Fondi, nuove regole Consob sui prospetti
MILANO • La Consob impone ai gestori di indicare la quota parte degli oneri commissionali sui fondi d'investimento che serve a remunerare la rete di vendita. La novità è contenuta nei nuovi schemi di prospetto informativo sulle forme di risparmio gestito che l'authority di vigilanza ha licenziato ieri. Il nuovi prospetti adeguano la regolamentazione della Consob alle più recenti direttive comunitarie in materia e vanno letti assieme al nuovo regolamento sulla gestione collettiva del risparmio varato dalla la Banca d'Italia nei giorni scorsi.
Il faro della Consob sulle forme di remunerazione della rete distributiva si giustifica con il rilievo che tale componente di prezzo ha assunto nell'industria del risparmio gestito. Secondo le stime della commissione di controllo circa il 70% delle commissioni ( d'ingresso o di gestione) pagate da chi acquista una quota di un fondo finiscono nelle tasche di chi colloca il prodotto. In proporzione, pertanto, il gestore vero e proprio è remunerato molto meno. La esplicitazione di simili componenti di costo, nella valutazione dell'organo di sorveglianza, dovrebbe introdurre una pressione competitiva tra i diversi operatori a vantaggio dei loro clienti. Tra le altre novità in arrivo con i nuovi prospetti, significativo è l'obbligo di indicare un modello probabilistico per i fondi che adottano modalità gestionali per la protezione del capitale investito. In particolare la Consob ha identificato cinque scenari alternativi cui assegnare una probabilità di riuscita.

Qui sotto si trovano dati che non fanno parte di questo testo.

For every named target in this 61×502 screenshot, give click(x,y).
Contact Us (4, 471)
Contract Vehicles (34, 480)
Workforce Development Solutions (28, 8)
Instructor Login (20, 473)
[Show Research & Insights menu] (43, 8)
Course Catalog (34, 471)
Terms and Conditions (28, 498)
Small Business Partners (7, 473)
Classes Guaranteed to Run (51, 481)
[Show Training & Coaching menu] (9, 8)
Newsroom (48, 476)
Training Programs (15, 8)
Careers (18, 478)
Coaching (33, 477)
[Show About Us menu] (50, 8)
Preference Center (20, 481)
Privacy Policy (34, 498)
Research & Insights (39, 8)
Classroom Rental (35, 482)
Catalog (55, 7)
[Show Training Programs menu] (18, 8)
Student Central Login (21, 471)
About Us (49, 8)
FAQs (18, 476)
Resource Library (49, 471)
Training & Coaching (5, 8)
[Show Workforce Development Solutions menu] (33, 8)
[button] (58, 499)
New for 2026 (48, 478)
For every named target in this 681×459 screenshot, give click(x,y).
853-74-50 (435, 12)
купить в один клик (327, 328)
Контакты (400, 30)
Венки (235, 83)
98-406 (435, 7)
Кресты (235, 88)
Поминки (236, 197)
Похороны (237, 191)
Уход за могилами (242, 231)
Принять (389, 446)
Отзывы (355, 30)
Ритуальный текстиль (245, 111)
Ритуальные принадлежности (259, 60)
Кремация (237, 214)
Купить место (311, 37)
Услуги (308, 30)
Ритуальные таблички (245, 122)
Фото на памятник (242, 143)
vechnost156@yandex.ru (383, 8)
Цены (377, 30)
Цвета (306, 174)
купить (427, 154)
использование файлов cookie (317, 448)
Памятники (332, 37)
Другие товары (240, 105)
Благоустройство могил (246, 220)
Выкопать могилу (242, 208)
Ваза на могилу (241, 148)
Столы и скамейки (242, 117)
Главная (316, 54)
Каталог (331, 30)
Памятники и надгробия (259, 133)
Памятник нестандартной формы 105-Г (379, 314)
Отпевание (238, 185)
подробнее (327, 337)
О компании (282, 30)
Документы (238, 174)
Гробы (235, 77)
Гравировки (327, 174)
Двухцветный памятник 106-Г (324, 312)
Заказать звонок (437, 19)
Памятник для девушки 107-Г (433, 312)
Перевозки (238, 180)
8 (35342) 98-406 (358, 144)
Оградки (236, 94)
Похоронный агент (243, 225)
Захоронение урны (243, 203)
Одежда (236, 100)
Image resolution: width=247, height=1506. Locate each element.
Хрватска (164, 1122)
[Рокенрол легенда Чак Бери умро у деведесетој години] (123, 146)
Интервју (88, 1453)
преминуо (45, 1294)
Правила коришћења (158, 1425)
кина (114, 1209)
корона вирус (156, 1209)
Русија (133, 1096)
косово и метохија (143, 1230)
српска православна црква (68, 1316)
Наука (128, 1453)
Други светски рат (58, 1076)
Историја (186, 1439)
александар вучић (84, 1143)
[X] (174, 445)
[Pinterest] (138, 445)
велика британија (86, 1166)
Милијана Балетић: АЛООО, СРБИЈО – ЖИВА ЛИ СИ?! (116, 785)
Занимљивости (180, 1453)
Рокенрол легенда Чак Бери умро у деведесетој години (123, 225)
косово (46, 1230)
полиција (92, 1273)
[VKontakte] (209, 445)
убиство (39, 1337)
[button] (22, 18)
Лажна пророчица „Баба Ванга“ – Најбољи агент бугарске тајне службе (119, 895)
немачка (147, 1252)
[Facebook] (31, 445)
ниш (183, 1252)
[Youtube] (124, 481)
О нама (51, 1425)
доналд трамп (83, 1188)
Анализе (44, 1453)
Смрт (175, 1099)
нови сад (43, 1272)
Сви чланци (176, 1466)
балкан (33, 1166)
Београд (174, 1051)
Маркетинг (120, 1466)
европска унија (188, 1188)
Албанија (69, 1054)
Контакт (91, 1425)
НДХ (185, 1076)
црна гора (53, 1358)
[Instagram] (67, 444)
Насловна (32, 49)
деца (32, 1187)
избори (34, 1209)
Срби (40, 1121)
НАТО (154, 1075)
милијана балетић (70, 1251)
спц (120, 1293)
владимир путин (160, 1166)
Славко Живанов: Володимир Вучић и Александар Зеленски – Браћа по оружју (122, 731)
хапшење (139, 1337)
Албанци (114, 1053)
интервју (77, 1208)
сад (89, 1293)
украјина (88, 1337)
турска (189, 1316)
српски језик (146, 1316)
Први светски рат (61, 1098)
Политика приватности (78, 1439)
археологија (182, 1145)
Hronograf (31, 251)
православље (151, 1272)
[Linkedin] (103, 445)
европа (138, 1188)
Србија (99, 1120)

Tutto ciò, nelle intenzioni del regulator, dovrebbe sollecitare una maggiore consapevolezza degli investitori rispetto alle probabili performance che i fondi " di protezione" sono in grado di realizzare.
Maggiori standard di trasparenza sono poi in arrivo per i fondi cosiddetti flessibili per i quali non è in vigore l'obbligatoria indicazione di un benchmark di riferimento, a differenza di quanto la normativa dispone per le altre categorie di fondi. L'eccezione è stata mantenuta ma i gestori " flessibili" dovranno comunque esporre nei prospetti un indicatore di rischiosità del proprio portafoglio.
Un'altra significativa novità dei nuovi prospetti è il cosiddetto turnover ratio, cioè il tasso di movimentazione del portafoglio.
Anch'esso, assieme alla quota di scambi eseguita da società collegate alla Sgr, potrà dare all'investitore utili indicazioni sulle qualità del gestore. Infine i nuovi prospetti informativi obbligheranno le società del risparmio, fermi restando gli altri obblighi informativi, a rendere disponibile l'intera informativa dei fondi ( prospetti e regolamenti) sui propri siti internet.
Sempre ieri la Consob ha reso nota una comunicazione contenente indirizzi ai gestori per contenere il fenomeno cosiddetto del market timing. Si tratta della pratica con la quale gli investitori, conoscendo in tempo reale l'andamento dei mercati finanziari mondiali, possono utilizzare un fondo d'investimento come strumento di arbitraggio, comprando e vendendo quote in relazione alle possibili chiusure delle Borse. È una pratica non illegale ma, se non contrastata efficacemente, può danneggiare gli interessi di lungo periodo dei sottoscrittori dei fondi.